** Provided passage **
Japanese Maple Die Back & White Stuff On Pyracantha

Question:

We have a six-year-old Coral Bark Japanese Maple. Last year, a few of the smaller branches turned black, and we pruned them off.  Now one of the three main branches is doing the same thing, and the leaves are shriveling. The shape of the plant will be ruined if we remove it. What should we be doing?    

Answer:

  •  It’s never good news when the stems of a Japanese Maple turn black.
  • The black coloration is a primary indicator of a vascular disease called Verticillium Wilt. Verticillium Wilt is a soil-borne fungal disease that’s common in our Bay Area soils. When the infected stems are cut, you’ll find black streaking through the tissue.
    • It attacks a wide range of ornamental and herbaceous plants including, tomatoes, peppers, roses, Pistache and Camphor trees.
    • The fungus works its way up the plant from the roots disrupting the vascular tissue that is responsible for transporting water and nutrients throughout the plant.
  •  Unfortunately, we have no controls for this problem. The disease does attack without warning.

** Input data **
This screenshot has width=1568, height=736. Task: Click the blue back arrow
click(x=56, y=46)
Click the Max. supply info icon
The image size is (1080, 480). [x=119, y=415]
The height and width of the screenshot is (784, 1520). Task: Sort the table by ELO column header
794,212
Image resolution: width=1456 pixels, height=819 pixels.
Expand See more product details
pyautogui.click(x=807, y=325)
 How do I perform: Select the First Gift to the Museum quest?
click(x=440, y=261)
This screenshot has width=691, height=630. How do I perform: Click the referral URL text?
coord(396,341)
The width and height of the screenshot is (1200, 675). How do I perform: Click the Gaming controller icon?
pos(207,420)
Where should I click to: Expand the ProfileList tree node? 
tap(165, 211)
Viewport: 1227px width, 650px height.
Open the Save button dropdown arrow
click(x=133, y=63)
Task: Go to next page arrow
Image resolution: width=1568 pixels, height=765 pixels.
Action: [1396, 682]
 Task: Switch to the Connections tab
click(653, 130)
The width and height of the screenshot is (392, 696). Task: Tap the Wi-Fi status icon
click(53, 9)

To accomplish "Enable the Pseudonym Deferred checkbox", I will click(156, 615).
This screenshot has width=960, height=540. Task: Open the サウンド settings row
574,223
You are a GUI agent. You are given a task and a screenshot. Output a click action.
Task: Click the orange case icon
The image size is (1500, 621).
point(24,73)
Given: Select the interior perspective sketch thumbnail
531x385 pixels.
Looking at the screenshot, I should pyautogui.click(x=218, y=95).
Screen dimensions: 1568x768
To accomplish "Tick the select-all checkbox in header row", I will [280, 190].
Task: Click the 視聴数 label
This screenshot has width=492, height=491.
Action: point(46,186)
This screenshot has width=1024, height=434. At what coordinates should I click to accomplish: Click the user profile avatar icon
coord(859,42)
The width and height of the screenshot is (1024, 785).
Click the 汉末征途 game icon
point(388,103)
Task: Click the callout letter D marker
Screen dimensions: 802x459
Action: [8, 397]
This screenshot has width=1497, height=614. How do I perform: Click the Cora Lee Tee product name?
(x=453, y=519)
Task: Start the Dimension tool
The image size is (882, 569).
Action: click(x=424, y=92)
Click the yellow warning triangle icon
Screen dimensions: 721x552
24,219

** To do **
Rewrite the Japanese maple text from "We have a six-year-old" up to and including "Maple turn black.", substituting "curling" for "shriveling".

** Exercise solution **
We have a six-year-old Coral Bark Japanese Maple. Last year, a few of the smaller branches turned black, and we pruned them off.  Now one of the three main branches is doing the same thing, and the leaves are curling. The shape of the plant will be ruined if we remove it. What should we be doing?    

Answer:

  •  It’s never good news when the stems of a Japanese Maple turn black.